▶ _Exercise brief_: Output exactly the lines from the one containing "You are a computer-use agent." through the final line of the entries below, both included, and skip the pictures.

Collected data
== Segment start ==

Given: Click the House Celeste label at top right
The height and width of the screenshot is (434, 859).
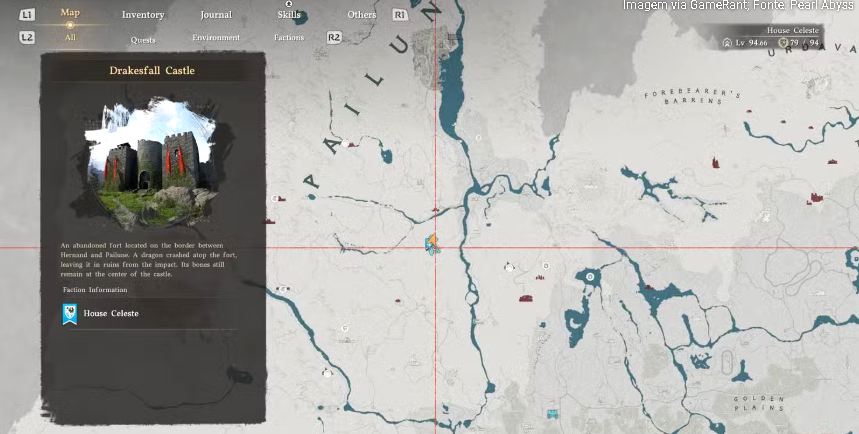Looking at the screenshot, I should pyautogui.click(x=792, y=31).
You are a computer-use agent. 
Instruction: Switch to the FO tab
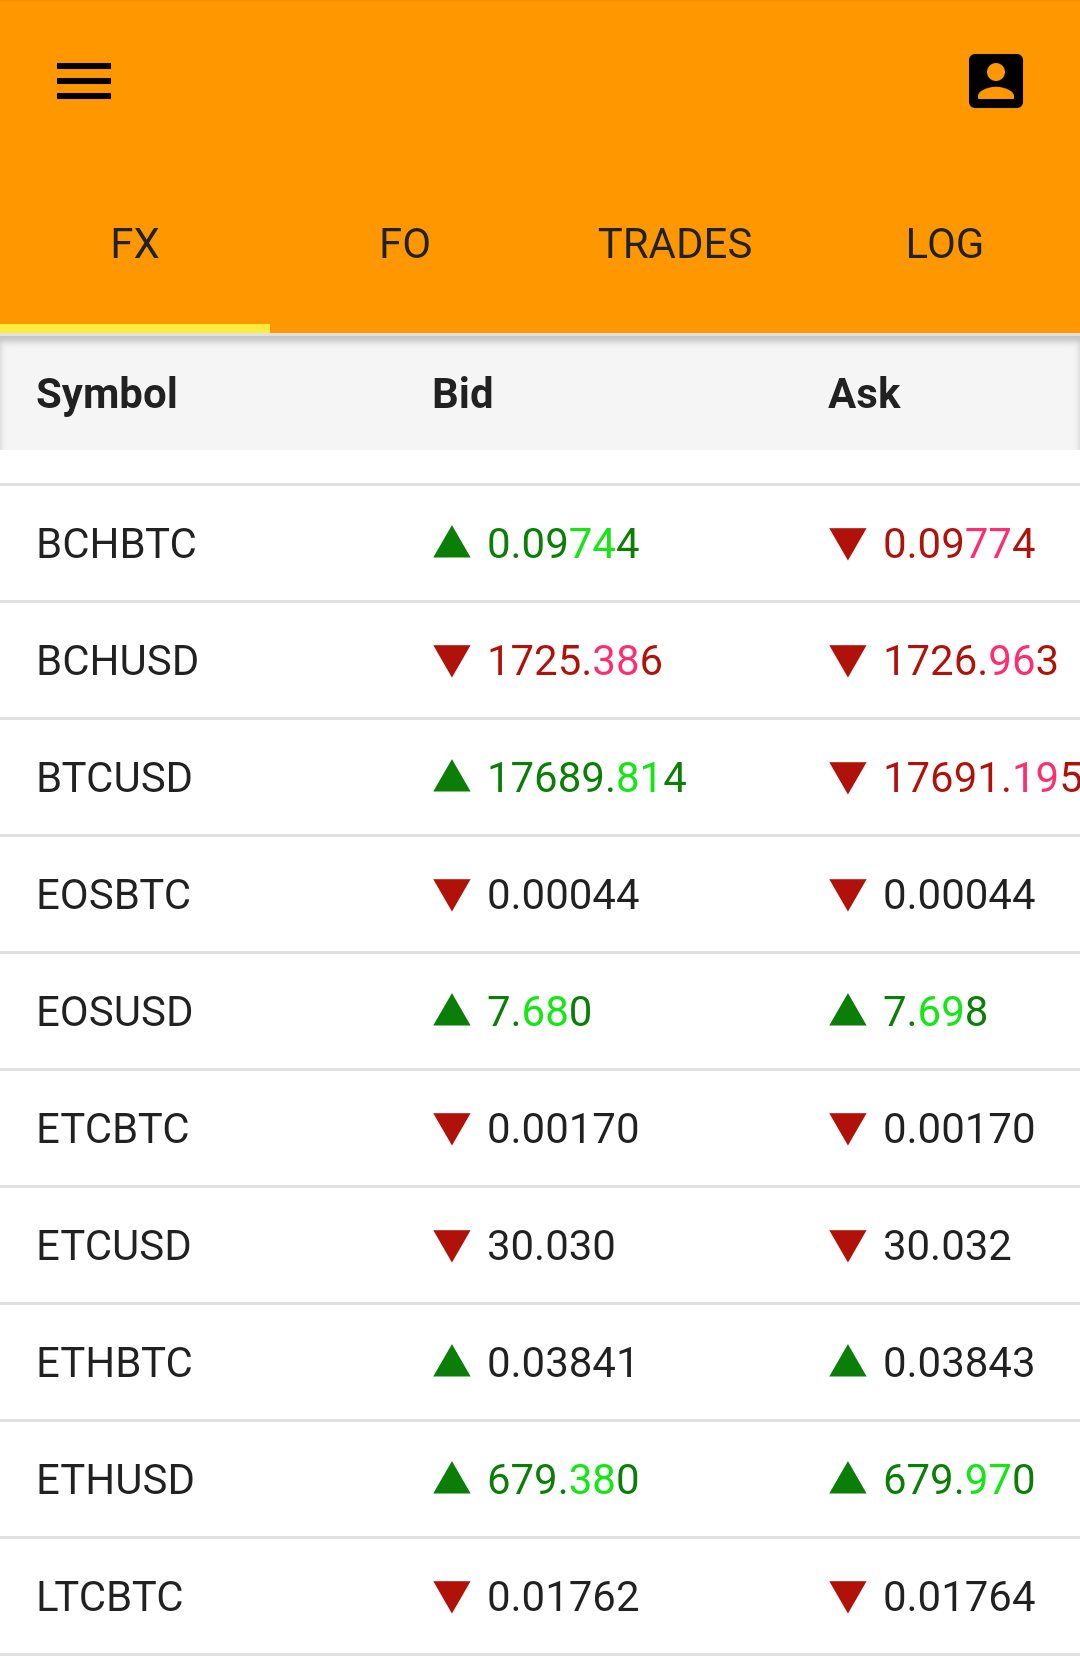405,244
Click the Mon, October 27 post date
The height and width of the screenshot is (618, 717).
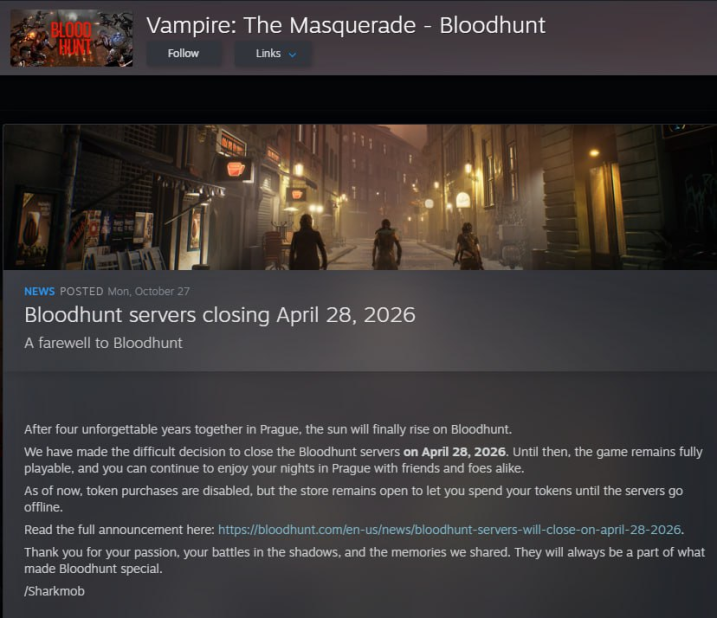click(149, 291)
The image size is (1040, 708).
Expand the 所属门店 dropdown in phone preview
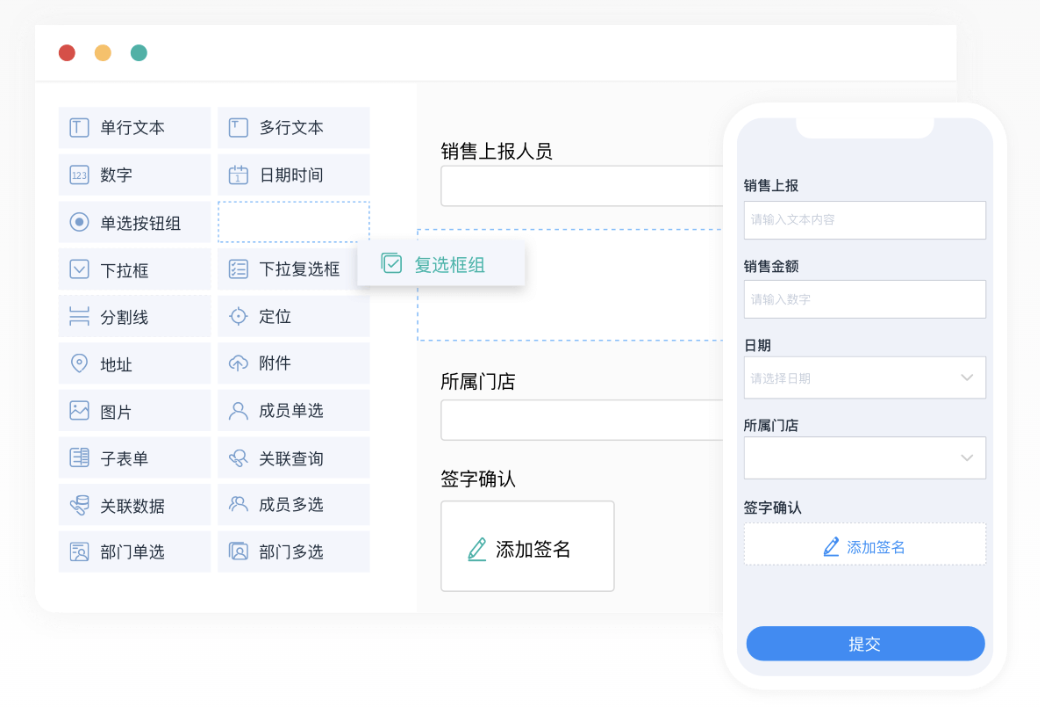pyautogui.click(x=864, y=457)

== Segment end ==

▶ _Your solution_:
You are a computer-use agent. 
Instruction: Switch to the FO tab
405,244
Click the Mon, October 27 post date
The height and width of the screenshot is (618, 717).
click(149, 291)
The image size is (1040, 708).
Expand the 所属门店 dropdown in phone preview
pyautogui.click(x=864, y=457)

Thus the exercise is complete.